Fixed-income trading platform of the year: UBS

Firm prices saw 'real end-users' flock to Bond Port in 2015

mark-russell
Mark Russell: "The platform allows the buy-side community to become price makers"

Firm prices saw 'real end-users' flock to Bond Port in 2015

Risk Awards 2016

UBS was not the first global dealer to restructure its business model in the wake of the financial crisis but, arguably, it took the most radical steps. In 2012, the Swiss bank announced it was retreating from capital- and balance sheet-intensive businesses, and would be growing its agency volumes in fixed-income and derivatives markets.

One early manifestation of this strategy was the bank's Price Improvement Network (Pin) for fixed-income products, which allows corporate bond investors to trade directly with one another without having to pay a bid/offer spread to a dealer.

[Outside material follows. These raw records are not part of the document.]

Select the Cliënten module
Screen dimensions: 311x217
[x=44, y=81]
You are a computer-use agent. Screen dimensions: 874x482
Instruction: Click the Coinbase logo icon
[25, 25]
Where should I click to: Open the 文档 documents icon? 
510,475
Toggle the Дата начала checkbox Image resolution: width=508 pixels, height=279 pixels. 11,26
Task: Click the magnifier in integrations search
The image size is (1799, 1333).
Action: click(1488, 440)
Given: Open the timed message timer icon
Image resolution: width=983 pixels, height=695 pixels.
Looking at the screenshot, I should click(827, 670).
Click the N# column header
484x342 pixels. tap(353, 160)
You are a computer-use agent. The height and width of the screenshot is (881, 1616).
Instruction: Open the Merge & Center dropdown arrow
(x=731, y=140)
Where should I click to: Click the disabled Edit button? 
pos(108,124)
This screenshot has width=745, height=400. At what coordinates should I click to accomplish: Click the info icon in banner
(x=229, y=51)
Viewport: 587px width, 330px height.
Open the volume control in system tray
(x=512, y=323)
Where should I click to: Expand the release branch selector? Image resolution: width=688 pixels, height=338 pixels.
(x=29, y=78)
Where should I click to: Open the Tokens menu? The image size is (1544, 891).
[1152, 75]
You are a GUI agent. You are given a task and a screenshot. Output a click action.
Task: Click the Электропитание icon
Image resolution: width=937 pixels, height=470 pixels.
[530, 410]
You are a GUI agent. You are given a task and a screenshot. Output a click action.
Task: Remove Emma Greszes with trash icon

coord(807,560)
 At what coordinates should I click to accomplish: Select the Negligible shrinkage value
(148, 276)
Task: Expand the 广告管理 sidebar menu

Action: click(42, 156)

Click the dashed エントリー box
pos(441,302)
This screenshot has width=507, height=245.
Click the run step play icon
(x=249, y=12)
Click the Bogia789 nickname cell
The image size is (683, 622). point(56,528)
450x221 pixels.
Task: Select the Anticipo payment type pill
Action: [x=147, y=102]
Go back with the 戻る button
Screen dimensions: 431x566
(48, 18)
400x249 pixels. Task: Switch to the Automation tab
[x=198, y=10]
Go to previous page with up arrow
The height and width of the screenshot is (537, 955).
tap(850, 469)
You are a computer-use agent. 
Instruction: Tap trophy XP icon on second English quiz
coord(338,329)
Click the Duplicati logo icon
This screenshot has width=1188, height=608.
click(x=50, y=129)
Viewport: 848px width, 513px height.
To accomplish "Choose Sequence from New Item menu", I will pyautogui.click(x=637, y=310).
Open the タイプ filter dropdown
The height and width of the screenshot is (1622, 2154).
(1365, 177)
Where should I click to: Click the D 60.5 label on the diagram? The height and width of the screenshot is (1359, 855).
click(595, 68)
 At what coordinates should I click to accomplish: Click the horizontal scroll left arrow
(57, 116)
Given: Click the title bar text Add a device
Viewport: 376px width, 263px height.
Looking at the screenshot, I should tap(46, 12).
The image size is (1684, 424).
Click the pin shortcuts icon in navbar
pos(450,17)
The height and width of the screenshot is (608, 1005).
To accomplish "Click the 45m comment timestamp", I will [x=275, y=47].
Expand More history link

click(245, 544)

In the four years since its launch, the platform – now renamed UBS Bond Port – has gone from strength to strength, and 2015 was a particularly big year. In the third quarter, the venue racked up $7.7 billion in traded volumes, almost doubling year-on-year, while the number of clients posting prices grew to 465, compared to 299 a year earlier.

The average ticket size on the platform increased from $105,200 to $124,700, and 921 tickets with a value greater than $1 million were processed through Bond Port in the third quarter – a more than three-fold increase compared with the same period of 2014.

Today, indications of interest to either buy or sell bonds are collected from 2,400 different liquidity venues and transmitted through the Bond Port network to 12,000 clients, of which more than 800 unique users are actively trading on the platform each month.

Of the 438 clients leaving liquidity on the platform in the third quarter, only a handful of those were banks, with the rest of the prices provided by real end-user accounts
Mark Russell, UBS

"For asset managers that have always lived in a request-for-quote universe, where they simply take prices from the dealers, the platform allows the buy-side community to become price makers and hence trade against the prices of other buy-side investors," says Mark Russell, global head of fund execution services at UBS in London.

"There were 245,000 total trades executed on Bond Port in 2015, and it is important to note the type of clients trading. Of the 438 clients leaving liquidity on the platform in the third quarter, only a handful of those were banks, with the rest of the prices provided by real end-user accounts," he adds.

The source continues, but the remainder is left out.